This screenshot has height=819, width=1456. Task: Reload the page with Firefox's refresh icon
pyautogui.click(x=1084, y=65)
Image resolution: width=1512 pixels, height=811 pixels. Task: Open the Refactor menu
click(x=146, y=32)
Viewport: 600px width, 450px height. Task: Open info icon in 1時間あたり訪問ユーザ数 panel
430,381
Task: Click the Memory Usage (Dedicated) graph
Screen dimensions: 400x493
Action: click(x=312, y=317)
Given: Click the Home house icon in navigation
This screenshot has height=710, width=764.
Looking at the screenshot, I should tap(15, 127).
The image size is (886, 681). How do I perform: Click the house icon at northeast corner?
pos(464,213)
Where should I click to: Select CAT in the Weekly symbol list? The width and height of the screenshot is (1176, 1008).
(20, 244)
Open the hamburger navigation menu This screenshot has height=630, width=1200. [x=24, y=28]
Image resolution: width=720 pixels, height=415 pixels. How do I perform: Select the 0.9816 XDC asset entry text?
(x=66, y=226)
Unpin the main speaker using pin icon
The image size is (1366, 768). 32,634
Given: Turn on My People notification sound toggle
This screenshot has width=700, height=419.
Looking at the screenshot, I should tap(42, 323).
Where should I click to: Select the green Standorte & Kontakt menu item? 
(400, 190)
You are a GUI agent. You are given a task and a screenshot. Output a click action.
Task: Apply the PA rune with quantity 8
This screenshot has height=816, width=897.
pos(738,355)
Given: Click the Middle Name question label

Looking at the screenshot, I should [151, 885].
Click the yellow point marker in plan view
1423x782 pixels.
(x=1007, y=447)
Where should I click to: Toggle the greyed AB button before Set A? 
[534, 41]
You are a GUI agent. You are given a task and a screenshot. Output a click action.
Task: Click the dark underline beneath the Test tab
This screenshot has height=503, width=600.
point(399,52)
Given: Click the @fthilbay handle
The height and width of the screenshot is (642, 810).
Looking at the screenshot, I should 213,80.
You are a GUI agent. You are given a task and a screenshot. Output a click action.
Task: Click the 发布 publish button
····················
Retype every line of the data above without any changes.

This screenshot has height=819, width=1456. Task: Reload the page with Firefox's refresh icon
pyautogui.click(x=1084, y=65)
Image resolution: width=1512 pixels, height=811 pixels. Task: Open the Refactor menu
click(x=146, y=32)
Viewport: 600px width, 450px height. Task: Open info icon in 1時間あたり訪問ユーザ数 panel
430,381
Task: Click the Memory Usage (Dedicated) graph
Screen dimensions: 400x493
Action: click(x=312, y=317)
Given: Click the Home house icon in navigation
This screenshot has height=710, width=764.
Looking at the screenshot, I should tap(15, 127).
The image size is (886, 681). How do I perform: Click the house icon at northeast corner?
pos(464,213)
Where should I click to: Select CAT in the Weekly symbol list? The width and height of the screenshot is (1176, 1008).
(20, 244)
Open the hamburger navigation menu This screenshot has height=630, width=1200. [x=24, y=28]
Image resolution: width=720 pixels, height=415 pixels. How do I perform: Select the 0.9816 XDC asset entry text?
(x=66, y=226)
Unpin the main speaker using pin icon
The image size is (1366, 768). 32,634
Given: Turn on My People notification sound toggle
This screenshot has width=700, height=419.
Looking at the screenshot, I should tap(42, 323).
Where should I click to: Select the green Standorte & Kontakt menu item? 
(400, 190)
You are a GUI agent. You are given a task and a screenshot. Output a click action.
Task: Apply the PA rune with quantity 8
This screenshot has height=816, width=897.
pos(738,355)
Given: Click the Middle Name question label

Looking at the screenshot, I should [151, 885].
Click the yellow point marker in plan view
1423x782 pixels.
(x=1007, y=447)
Where should I click to: Toggle the greyed AB button before Set A? 
[534, 41]
You are a GUI agent. You are given a task and a screenshot. Output a click action.
Task: Click the dark underline beneath the Test tab
This screenshot has height=503, width=600.
point(399,52)
Given: Click the @fthilbay handle
The height and width of the screenshot is (642, 810).
Looking at the screenshot, I should 213,80.
You are a GUI agent. You are given a task and a screenshot. Output a click action.
Task: Click the 发布 publish button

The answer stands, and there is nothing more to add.